8. Get help early on if things are not going well. Many moms are reluctant to get help or not sure where to find help with breastfeeding issues, but getting help early is so important! Many times minor issues can turn into major problems if help is not found early on. Getting qualified help is the key when facing challenges. An International Board Certified Lactation Consultant (IBCLC) is the highest accredited breastfeeding helper and has proven skills to assist in many of the common breastfeeding challenges. But not all Lactation Consultants are IBCLC’s so be sure to ask!

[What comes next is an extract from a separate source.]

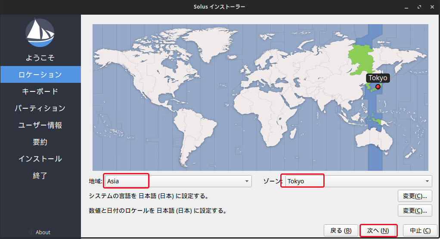Select the ロケーション step in sidebar
440x239 pixels.
tap(40, 75)
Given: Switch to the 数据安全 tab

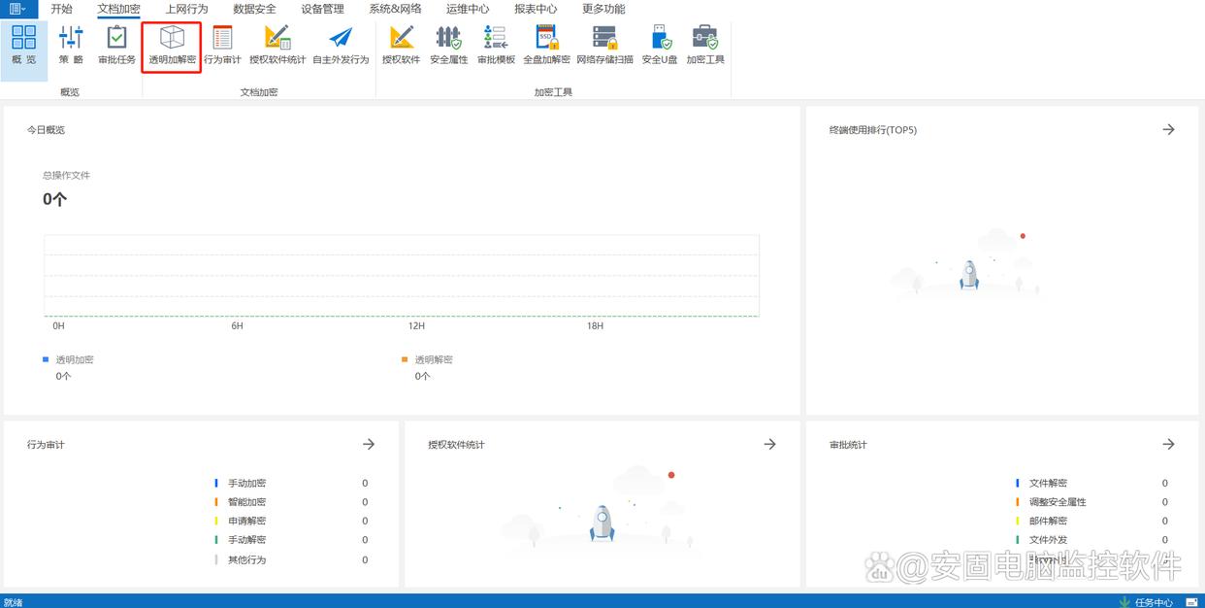Looking at the screenshot, I should tap(254, 9).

9. Take a prenatal breastfeeding class. Find a class that is taught by an IBCLC, and attend early in your third trimester.  Often times, classes taught in other locations besides hospitals will focus on prevention of problems and provide more practical breastfeeding information rather than teaching “this is how we do it at XYZ Hospital.”  Consider a private class to get the most customized experience.

10. Build your portable nursing nest. Whether you decide to have a special place to nurse your baby or nurse in different locations throughout the house, having a basket of self-care items within hand’s reach is invaluable.  Here’s a list of things you may want to include in your portable nursing nest:

  • Water bottle – If you forget it, you will feel like you just trekked through the Sahara…
  • Healthy snacks – High protein, high fiber, tasty snacks to keep you satisfied…
  • Cell phone – You will get very adept at texting while nursing…
  • iPod, mp3 Player – Relaxing music…increased relaxation helps those breastfeeding hormones flow better…
  • Burp cloth – For little spits and leaking milk…
  • Breast pads – Disposable or reusable…
  • Lanolin – Your choice of nipple cream, such as Earth Mama or MotherLove, all-natural ingredients…
  • Book/Magazine – Or these days, Kindle, Nook or eReader…
This is YOUR time with YOUR baby…learning together…slow down, relax and enjoy!